The {metæffekt} Kontinuum repository aggregates baseline configurations to support using the {metæffekt} plugins, tools and content.
For getting started see Getting Started. The readme provides some basic steps using the repository.
{metæffekt} Kontinuum supports a set of use cases in the following fields:
- Software Composition Analysis
- License and Copyright Scanning
- Vulnerability Correlation, Monitoring, and Assessment
- Creating Compliance Artifacts such as License Documentation and different types of Vulnerability Reports
See also the use cases detailed in {metæffekt} BOM Essentials).
To enable broad adoption the Kontinuum uses Maven as an integration level. Yet, for specific tasks, isolated
task definitions are provided as individual .xml files in the processors folder. Every .xml file defines
a process step in analogy to an isolated workflow engine task.

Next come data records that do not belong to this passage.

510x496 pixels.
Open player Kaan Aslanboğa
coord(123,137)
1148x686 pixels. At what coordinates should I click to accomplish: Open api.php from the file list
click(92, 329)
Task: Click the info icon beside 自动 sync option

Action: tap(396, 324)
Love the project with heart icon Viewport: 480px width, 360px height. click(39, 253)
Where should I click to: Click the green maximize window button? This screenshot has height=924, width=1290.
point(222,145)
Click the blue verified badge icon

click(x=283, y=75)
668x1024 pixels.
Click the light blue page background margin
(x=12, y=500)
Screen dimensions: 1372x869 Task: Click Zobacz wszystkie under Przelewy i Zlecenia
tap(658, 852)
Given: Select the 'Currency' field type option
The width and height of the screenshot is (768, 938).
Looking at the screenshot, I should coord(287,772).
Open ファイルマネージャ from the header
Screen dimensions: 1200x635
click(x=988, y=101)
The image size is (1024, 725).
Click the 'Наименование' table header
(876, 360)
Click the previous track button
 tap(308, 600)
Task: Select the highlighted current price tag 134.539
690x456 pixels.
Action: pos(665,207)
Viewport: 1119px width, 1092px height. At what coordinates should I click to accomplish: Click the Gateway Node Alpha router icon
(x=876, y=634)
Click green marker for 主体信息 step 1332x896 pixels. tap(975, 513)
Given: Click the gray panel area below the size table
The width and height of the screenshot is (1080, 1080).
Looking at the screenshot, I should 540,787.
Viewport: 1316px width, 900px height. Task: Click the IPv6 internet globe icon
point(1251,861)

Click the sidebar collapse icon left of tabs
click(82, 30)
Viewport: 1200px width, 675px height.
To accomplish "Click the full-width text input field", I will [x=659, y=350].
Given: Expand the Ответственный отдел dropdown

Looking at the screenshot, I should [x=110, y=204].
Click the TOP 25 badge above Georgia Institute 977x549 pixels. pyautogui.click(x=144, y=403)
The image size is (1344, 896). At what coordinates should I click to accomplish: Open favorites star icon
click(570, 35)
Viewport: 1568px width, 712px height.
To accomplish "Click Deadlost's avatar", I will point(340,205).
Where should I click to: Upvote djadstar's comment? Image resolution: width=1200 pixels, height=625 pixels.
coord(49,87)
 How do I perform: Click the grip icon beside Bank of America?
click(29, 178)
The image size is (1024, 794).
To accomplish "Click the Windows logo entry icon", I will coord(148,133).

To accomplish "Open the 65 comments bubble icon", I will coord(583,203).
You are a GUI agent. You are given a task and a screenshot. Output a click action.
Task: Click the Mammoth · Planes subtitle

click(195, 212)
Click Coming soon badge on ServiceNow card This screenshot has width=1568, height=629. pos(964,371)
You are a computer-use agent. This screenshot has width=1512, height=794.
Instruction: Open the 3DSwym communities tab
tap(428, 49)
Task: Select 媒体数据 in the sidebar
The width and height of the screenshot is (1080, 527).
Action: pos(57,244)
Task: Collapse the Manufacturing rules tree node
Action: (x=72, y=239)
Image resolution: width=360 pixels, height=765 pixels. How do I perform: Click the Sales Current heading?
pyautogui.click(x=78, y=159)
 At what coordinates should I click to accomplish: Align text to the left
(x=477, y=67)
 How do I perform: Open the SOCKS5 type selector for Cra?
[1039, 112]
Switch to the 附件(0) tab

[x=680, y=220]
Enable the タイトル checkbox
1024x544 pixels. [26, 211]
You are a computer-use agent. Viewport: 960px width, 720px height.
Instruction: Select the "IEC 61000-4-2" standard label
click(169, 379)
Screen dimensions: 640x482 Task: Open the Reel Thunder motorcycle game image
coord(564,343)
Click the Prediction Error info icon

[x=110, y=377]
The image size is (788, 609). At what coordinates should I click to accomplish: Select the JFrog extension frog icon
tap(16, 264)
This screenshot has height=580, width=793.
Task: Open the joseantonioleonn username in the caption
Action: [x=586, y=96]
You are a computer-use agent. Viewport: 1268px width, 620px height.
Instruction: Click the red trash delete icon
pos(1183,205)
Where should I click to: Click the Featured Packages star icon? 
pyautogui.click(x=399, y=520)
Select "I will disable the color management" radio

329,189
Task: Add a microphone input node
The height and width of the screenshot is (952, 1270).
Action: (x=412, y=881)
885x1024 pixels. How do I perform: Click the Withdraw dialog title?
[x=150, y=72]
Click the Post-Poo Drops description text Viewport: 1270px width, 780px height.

On the integration level the processors can be combined to define pipelines and workflows. The {metæffekt} Kontinuum are also supplied as GitHub actions and GitLab components, while this is currently work in progress.
For further details see Processors.
- Processors
- advise_attach-metadata
- advise_create-dashboard
- advise_enrich-inventory
- advise_enrich-with-reference
- analyze_resolve-inventory
- convert_cyclonedx-to-inventory
- convert_inventory-to-cyclonedx
- convert_inventory-to-spdx
- portfolio_copy-resources
- portfolio_create-overview
- report_create-document
- scan_scan-inventory
- util_aggregate-sources
- util_copy-inventories
- util_create-diff
- util_merge-filter
- util_merge-inventories
- util_portfolio-download
- util_portfolio-download-jars
- util_portfolio-upload
- util_transform-inventories
- util_update-mirror
- util_validate-reference-inventory)
Integration of the {metæffekt} processors is manifold. The following diagram illustrates the anticipated integration scenarios on repository level.
The {metæffekt} Kontinuum provides the infrastructure to set up integration projects referred to as workbenches. Workbenches may exist in different repositories of different parties and with varying audiences.
{metæffekt} provides the {metæffekt} Workbench as public repository to provide a reference for project- or customer-specific workbenches. In the concrete application we anticipate Workbench Extensions to supply sufficient context information and to enable sophisticated, version-controlled monitoring and reporting features for everyone.